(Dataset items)
▼
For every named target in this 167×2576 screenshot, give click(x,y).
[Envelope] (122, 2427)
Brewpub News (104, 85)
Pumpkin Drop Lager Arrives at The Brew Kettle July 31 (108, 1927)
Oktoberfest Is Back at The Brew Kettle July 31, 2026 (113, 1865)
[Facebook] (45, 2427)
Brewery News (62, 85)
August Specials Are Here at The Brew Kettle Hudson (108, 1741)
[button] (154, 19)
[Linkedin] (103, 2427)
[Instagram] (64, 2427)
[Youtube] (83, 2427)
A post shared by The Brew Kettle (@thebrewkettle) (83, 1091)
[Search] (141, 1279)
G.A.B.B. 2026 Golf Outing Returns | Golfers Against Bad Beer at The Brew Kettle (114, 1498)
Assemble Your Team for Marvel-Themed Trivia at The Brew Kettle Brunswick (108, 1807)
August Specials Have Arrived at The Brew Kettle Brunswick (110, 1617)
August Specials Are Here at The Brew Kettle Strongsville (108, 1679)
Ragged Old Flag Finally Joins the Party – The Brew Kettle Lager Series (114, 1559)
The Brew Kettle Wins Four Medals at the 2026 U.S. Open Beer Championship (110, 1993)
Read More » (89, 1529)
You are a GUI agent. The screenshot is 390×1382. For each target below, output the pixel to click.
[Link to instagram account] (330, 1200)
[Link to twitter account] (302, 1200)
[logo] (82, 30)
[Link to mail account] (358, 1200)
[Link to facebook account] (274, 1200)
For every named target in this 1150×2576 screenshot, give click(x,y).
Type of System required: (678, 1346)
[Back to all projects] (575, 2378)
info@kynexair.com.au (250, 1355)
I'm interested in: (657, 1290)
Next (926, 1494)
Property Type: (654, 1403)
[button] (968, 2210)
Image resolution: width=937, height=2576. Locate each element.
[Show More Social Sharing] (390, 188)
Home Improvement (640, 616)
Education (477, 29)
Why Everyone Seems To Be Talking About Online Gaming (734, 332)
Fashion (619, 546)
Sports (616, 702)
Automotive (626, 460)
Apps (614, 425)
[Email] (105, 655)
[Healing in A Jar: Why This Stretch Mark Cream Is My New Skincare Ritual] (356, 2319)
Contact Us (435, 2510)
▲
◆ **AIM OF THE EXERCISE**:
Give back, exactly as written, the stretch from the line with "[Youtube] (83, 2427)" through the line with "August Specials Are Here at The Brew Kettle Strongsville", and no other lines from the records above.

◆ **EXERCISE RESULT**:
[Youtube] (83, 2427)
A post shared by The Brew Kettle (@thebrewkettle) (83, 1091)
[Search] (141, 1279)
G.A.B.B. 2026 Golf Outing Returns | Golfers Against Bad Beer at The Brew Kettle (114, 1498)
Assemble Your Team for Marvel-Themed Trivia at The Brew Kettle Brunswick (108, 1807)
August Specials Have Arrived at The Brew Kettle Brunswick (110, 1617)
August Specials Are Here at The Brew Kettle Strongsville (108, 1679)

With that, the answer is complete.